Page 1 of 1

How to find the most dominant valuex

Posted: Sun Dec 13, 2009 9:54 pm
by rafidwh
Hi All,

I have the data as shown below and I need to pull the most dominant value, pl give me the best logic applicable

ID DT
1 X
1 X
1 Y
1 Y
1 Y
1 Z

There are two fields primary and secondary and my data should look like

ID DT Primary Secondary

1 X Y X
1 Y Y X
1 Z Y X

Here Y is the most domianant and X is the second most dominant.

Thanks in advance.

Posted: Sun Dec 13, 2009 11:37 pm
by jhmckeever
Assuming ...
1. By 'dominant' you mean 'frequent'
2. Your input data is sorted (as it is in your example)
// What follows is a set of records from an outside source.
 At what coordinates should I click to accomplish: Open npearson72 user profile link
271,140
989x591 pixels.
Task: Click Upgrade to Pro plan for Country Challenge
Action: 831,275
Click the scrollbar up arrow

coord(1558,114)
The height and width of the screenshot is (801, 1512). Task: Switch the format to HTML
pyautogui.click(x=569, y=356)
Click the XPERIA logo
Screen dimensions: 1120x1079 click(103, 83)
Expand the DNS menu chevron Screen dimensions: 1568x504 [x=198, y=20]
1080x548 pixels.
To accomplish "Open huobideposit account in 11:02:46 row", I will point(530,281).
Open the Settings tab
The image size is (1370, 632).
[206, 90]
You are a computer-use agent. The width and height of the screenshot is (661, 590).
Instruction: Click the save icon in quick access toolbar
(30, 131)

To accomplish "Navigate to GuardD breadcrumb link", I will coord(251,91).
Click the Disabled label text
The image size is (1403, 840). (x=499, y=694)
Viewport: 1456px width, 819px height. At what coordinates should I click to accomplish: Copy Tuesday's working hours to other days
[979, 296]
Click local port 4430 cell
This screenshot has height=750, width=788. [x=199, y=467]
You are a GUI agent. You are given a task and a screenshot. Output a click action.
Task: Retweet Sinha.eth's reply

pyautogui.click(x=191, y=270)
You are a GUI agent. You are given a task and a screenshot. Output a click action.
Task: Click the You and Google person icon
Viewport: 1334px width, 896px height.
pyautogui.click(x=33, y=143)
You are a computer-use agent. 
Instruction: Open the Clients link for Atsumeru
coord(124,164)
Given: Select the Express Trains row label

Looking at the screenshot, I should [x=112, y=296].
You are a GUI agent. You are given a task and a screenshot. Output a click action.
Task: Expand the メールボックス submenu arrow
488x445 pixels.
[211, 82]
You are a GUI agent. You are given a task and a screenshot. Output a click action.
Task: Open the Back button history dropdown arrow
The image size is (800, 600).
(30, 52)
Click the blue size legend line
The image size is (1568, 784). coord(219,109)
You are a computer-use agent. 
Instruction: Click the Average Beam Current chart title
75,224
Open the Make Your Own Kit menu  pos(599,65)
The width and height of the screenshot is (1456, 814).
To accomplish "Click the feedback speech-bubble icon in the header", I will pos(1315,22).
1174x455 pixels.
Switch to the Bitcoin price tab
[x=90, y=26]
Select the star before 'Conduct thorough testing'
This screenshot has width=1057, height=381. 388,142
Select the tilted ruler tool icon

Without designing the job in its entirety for you, here are a few suggestions ...

- Use an aggregator to generate a count of each DT value within each ID group

- Sort and propagate the first two rows (ie the two most frequent) on individual links - 'primary' and 'secondary' as apppropriate. You may want to use a key-change column and transformer stage variables to identify these.

- Rejoin primary and secondary columns to the input using the ID

That should hopefully be enough to get you started!

John.

Posted: Mon Dec 14, 2009 12:51 am
by rafidwh
Is there a way to check without using a trnasformer stage.

Posted: Mon Dec 14, 2009 12:54 am
by rafidwh
The first point ie the aggregator is bit confusing, how can i get count on DT within group ID

Posted: Mon Dec 14, 2009 1:23 am
by ray.wurlod
rafidwh wrote:Is there a way to check without using a trnasformer stage.
Probably. But why?

Posted: Mon Dec 14, 2009 1:26 am
by jhmckeever
1. What's the objection/restriction around using Transformer stages?

2. Specify 'ID' and 'DT' as grouping keys and use an aggregation type of 'Count Rows'. This will count unique ID/DT combinations. Define a 'Count Output Column' and add a descending sort by this column.

Posted: Mon Dec 14, 2009 9:53 am
by rafidwh
Hi Ray,

I am bit confused on how to use aggregator if I want to use the third dominant also apart from first and second dominant value.

Posted: Mon Dec 14, 2009 3:07 pm
by ray.wurlod
Why are you asking me? John McKeever suggested it, and explained correctly how to use it.

Third level = third grouping key (imagine you're doing it with an SQL query).